→ **What is required**: Convert the items starting at the line that contains "Click the property.booking.com" and ending at the line that contains "point(937,112)" into a two-column CSV with the columns "item" and "answer": one row per item, each value in a single quoted field with line breaks replaced by spaces, and the pictures omitted.
═══ Dataset extract
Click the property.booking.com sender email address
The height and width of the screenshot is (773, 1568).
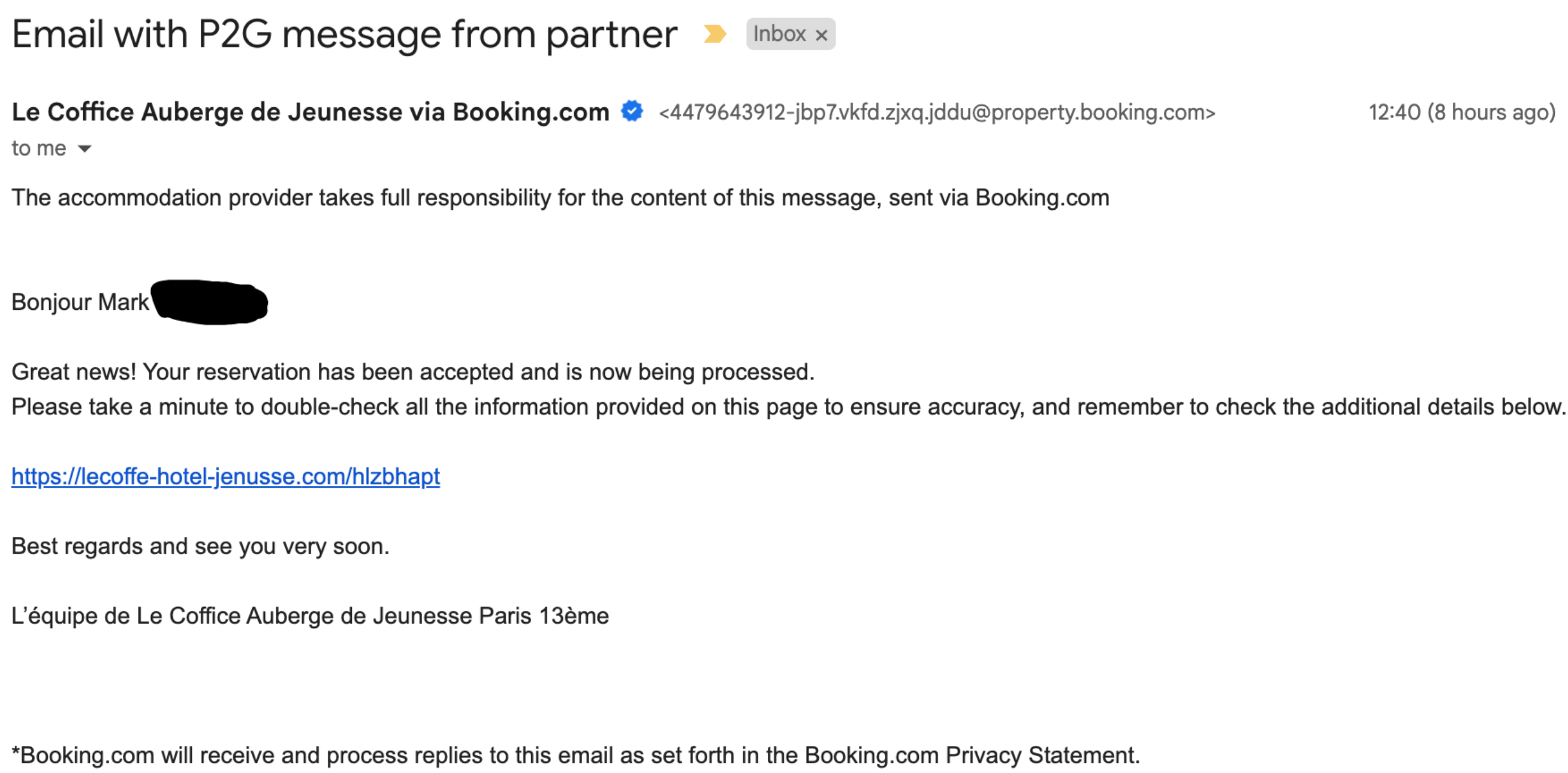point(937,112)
══════
═══ Dataset extract
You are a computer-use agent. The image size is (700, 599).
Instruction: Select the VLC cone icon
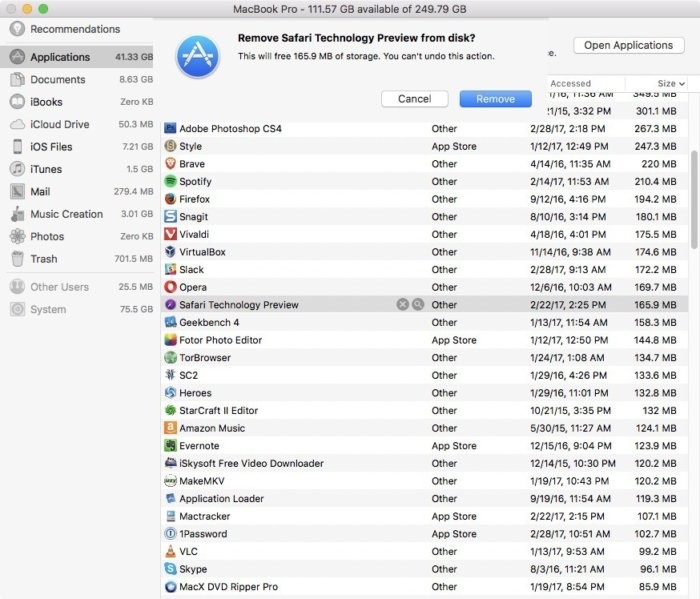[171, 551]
══════
→ **Written answer**:
item,answer
"Click the property.booking.com sender email address The height and width of the screenshot is (773, 1568).","point(937,112)"